This book was mentioned in "Love Anthony" and it was also on the Rory Gilmore reading challenge list. I wasn't sure I'd be able to make it work for the 2016 reading challenge, but it was available on kindle, so I checked it out anyway. And that's when I discovered it takes place in England! Score, "Book set in Europe" check!
This book had me all over the place. I was absolutely convinced I'd be giving in a 4 star review. There is a LOT of swearing. A LOT of the f-bomb...more than I'm usually comfortable with. (In fact, I just returned a book I tried reading for the 2016 challenge of a book where the protagonist has the same profession as you, so I picked "The Music Teacher" but it had so much swearing being used in ways I was not comfortable with and also a few other crude/lewd comments). But I just skimmed over those parts as best I could.
This book is told by Christopher, who is 15. Mark Haddon has said that this isn't a book about a specific syndrome or disorder, but about differences. However, with that said, the behaviors that Christopher has are highly correlative to high functioning autism/savant. He is EXTREMELY bright at math. He talks quite a bit about math and shows math equations and my eyes glazed over.

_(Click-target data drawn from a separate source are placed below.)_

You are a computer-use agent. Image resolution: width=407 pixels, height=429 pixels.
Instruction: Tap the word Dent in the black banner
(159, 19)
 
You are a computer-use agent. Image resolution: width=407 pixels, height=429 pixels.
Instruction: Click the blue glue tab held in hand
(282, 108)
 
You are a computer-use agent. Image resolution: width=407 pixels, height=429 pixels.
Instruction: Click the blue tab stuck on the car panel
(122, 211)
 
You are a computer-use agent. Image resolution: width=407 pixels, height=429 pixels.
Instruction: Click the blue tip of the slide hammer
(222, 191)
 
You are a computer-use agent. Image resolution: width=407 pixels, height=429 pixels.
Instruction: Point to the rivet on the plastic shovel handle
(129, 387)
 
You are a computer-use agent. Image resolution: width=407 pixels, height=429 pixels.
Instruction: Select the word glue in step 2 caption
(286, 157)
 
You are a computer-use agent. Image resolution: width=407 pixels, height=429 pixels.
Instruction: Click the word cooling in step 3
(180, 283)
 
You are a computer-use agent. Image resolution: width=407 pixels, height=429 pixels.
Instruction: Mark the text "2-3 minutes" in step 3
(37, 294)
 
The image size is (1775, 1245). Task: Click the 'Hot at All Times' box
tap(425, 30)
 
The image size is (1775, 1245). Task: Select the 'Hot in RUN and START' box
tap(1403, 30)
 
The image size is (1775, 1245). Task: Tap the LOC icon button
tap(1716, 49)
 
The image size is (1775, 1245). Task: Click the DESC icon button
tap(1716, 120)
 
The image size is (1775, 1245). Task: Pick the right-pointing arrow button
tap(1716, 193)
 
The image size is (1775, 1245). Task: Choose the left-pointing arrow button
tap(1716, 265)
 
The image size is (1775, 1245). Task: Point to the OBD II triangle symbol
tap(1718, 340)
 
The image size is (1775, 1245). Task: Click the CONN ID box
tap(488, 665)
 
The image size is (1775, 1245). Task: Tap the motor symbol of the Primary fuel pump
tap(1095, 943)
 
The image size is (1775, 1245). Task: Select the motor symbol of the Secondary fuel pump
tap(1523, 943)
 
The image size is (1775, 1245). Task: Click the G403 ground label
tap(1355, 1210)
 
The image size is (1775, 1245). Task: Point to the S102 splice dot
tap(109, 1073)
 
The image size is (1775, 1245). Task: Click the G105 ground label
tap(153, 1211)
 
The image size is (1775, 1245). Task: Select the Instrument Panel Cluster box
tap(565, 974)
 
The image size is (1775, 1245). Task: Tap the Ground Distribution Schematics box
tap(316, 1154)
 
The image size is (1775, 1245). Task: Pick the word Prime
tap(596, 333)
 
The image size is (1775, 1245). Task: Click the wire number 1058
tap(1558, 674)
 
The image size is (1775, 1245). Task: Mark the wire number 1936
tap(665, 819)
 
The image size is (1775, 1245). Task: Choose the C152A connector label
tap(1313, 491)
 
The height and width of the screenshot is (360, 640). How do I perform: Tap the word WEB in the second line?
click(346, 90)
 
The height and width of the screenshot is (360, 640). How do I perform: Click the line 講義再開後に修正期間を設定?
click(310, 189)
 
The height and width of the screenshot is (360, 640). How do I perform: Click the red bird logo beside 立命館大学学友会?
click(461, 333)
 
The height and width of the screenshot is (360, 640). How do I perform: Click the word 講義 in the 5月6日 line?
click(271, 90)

I didn't even TRY to understand most of it. But he is not able to decipher non-verbal cues. He has a one on one teacher at his school for children with special needs, Siobhan, who helps him to understand the people around him. Siobhan wrote a happy face and a sad face, and Christopher knows what those mean. But once she starts drawing other emotive faces, he doesn't know what they mean. He doesn't know mad, frustrated, unsure, uneasy, confused, etc. He said he once made Siobhan write them all out and what emotion they were and he was trying to use it as a reference sheet in real live conversations but that the expressions changed too quickly and people were put off by it. He is very literal minded. He said that people are not specific enough. They would ask him to be quiet, but never tell him for how long.
The story starts with him finding his neighbor's dog murdered, being falsely accused of the murder, accidentally on purpose hitting a police officer (he doesn't like being touched, so he hit the officer to get him to stop touching him, but he didn't mean to inflict harm, if that makes sense). He lives with his father who lets him be himself for the most part and indulges him in the "rules" that Christopher has made for himself. He doesn't like yellow or brown things. He doesn't like his food to touch on the plate. If he sees so many red cars in a row on the way to school, it determines how Good of a day it will be, but so many yellow cars in a row make it a "Black Day" where he closes off and doesn't to anything. He is only allowed to have 2 of those days in a row at school. The third day, he shuts his eyes on the way to school so he won't know if he sees so many yellow cars in a row.
He explains that other people don't take in details like he does. If someone were to be in a field with some cows, they'd see some cows, the field, flowers, and then think that it was a beautiful day and their mind would wander to other things. For him, he can tell you the date, day, time, what the cloud formations were, exactly how many cows there were and how many were white with black spots and how many were white with brown spots and that there were two different kinds of flowers in the field, etc. And that he can't help taking in all those details. So when he goes someplace new, he's flooded with all that information and it's too much, which is why he doesn't like new places.
I can't say too much more about the plot without it being a HUGE spoiler, but let me just say that the ending is what tipped me to the 5 star rating. The way things were reconciled in the end both with other people in Christopher's life and with his own self-reflection/perception, made me smile and feel SO good! This story showed how hard it is to learn to live with people who think in such a different way than the majority of society, but how even though it's hard, we CAN figure things out and meaningful ways of communicating. For instance, since Christopher doesn't like being touched, especially not hugged, his parents devised an alternative. They will hold up their right hand, with their fingers fanned out and Christopher will hold up his left and he makes it so all their fingers and thumb touch and that means they love him.
So I think this book helps bring to light more about the similarities between all people rather than the differences. That sometimes there are certain things that are needed-Christopher doesn't mind going to a special needs school because they always have an environment that he is comfortable with-and it's not cruel or treating them as subhuman or anything. That it would be more cruel to ask them to be where they aren't happy or comfortable. And that there are MANY different ways to communicate with people. That adapting ourselves to others and allowing them to be who they are is not really such a hard thing. We do this with lots of people in more subtle ways, so why not just go all the way in more obvious ways when necessary?